■ **YOUR TASK**
Can you rewrite the items starting at the line that contains "You are a computer-use" and ending at the last of the items, changing "Tables" to "Queries" and keeping everything else the same, with the pictures left out?

■ **INPUT RECORDS**
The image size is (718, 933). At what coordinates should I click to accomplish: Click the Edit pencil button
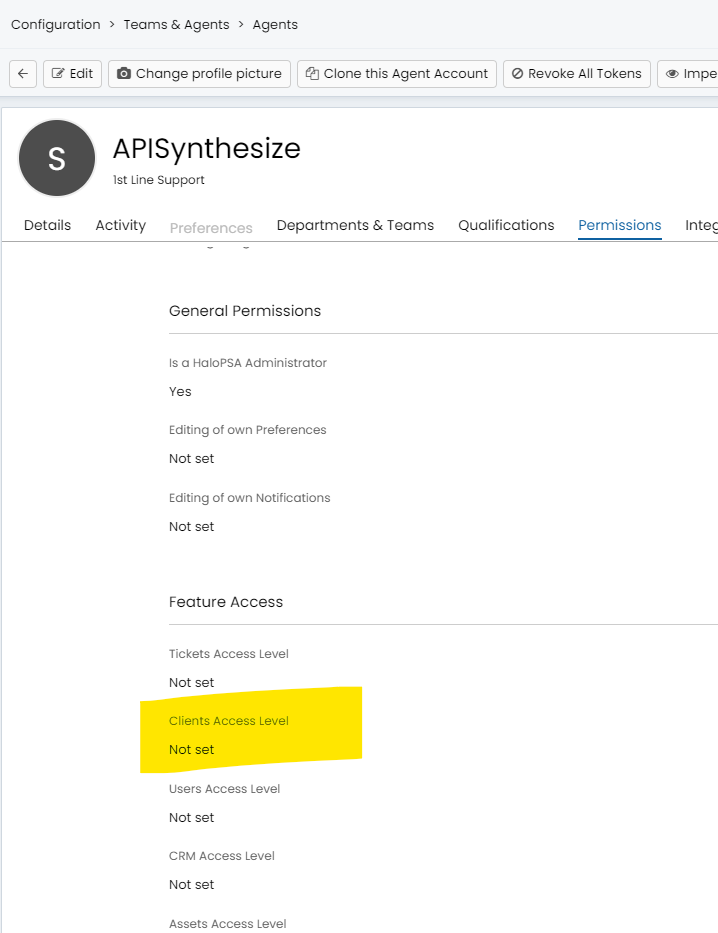point(72,74)
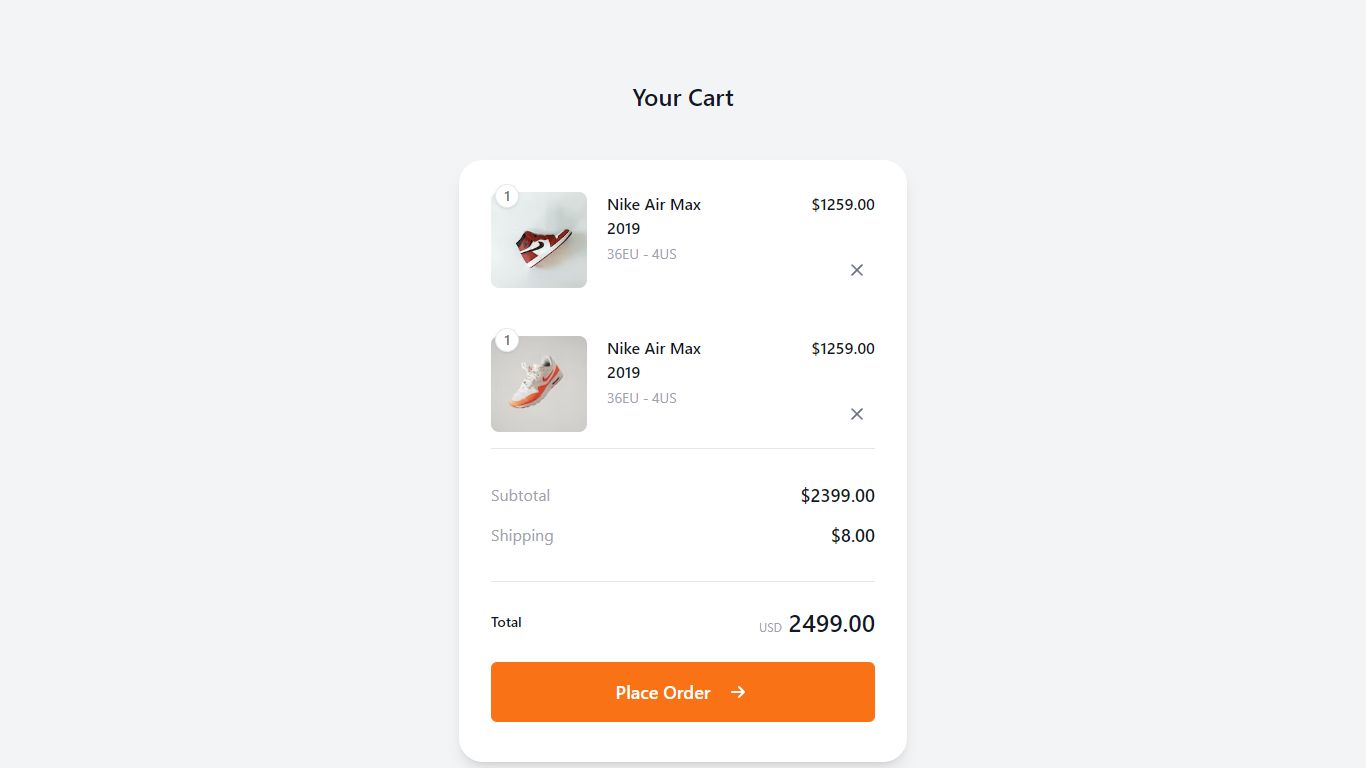The height and width of the screenshot is (768, 1366).
Task: Open the white-orange sneaker thumbnail
Action: [x=539, y=383]
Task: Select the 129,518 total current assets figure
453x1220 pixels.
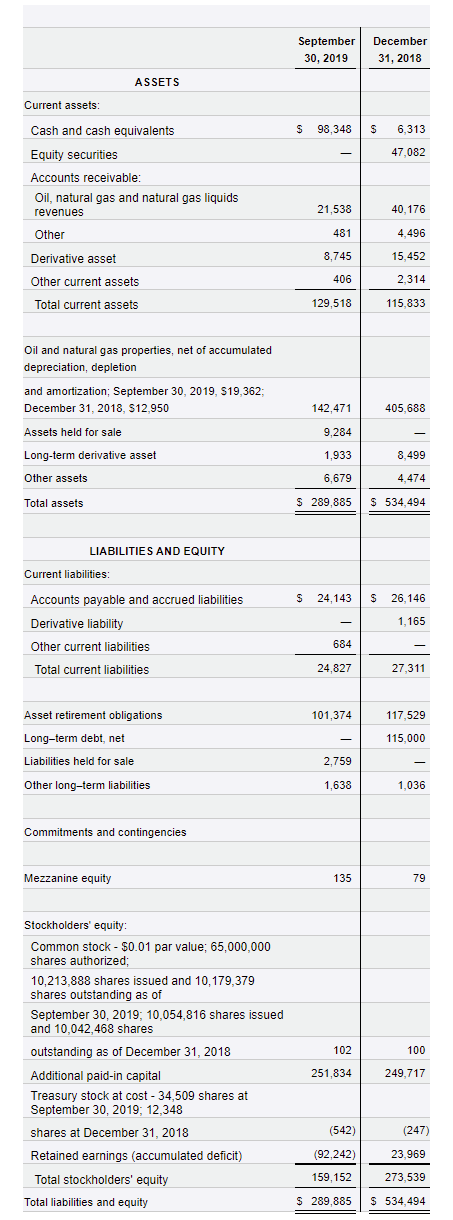Action: click(332, 303)
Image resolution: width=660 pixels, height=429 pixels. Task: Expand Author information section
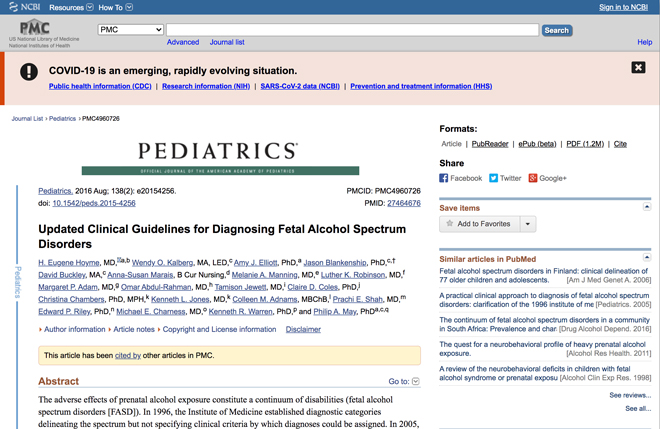72,329
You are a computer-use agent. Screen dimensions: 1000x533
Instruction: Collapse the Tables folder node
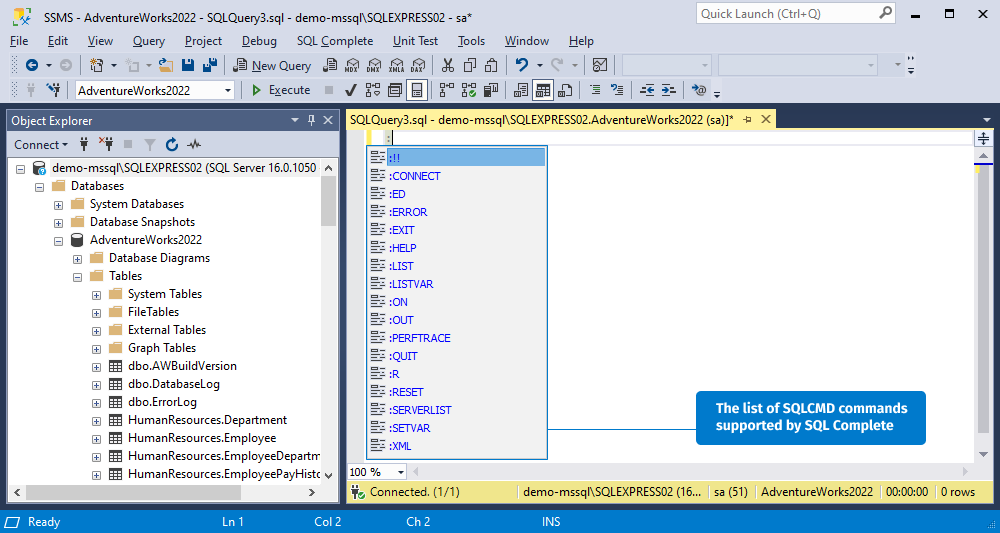coord(78,277)

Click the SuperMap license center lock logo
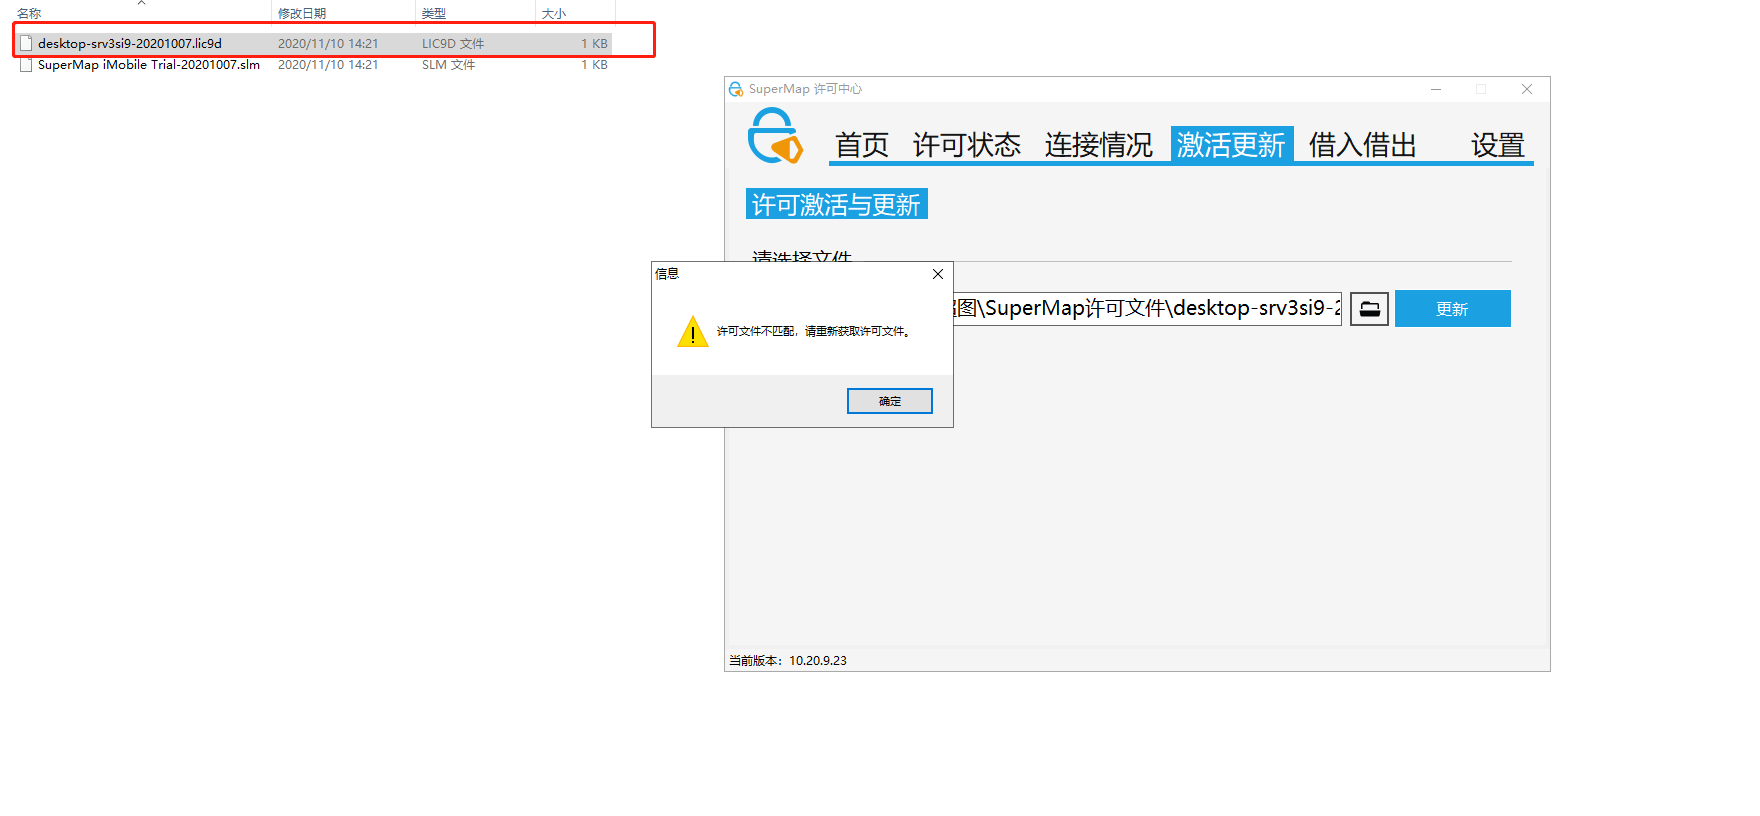775,136
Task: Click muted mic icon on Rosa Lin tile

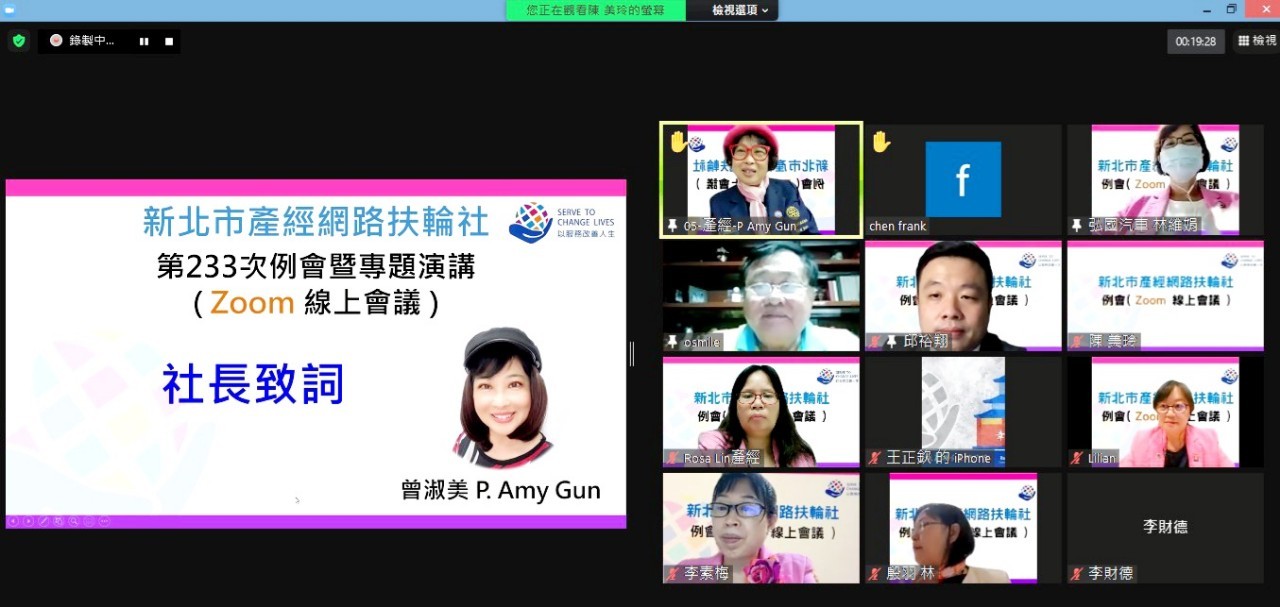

■ **THE REPLY**
You are a computer-use agent. Screen dimensions: 1000x533
Instruction: Collapse the Queries folder node
coord(78,277)

Click the SuperMap license center lock logo
775,136
Task: Click muted mic icon on Rosa Lin tile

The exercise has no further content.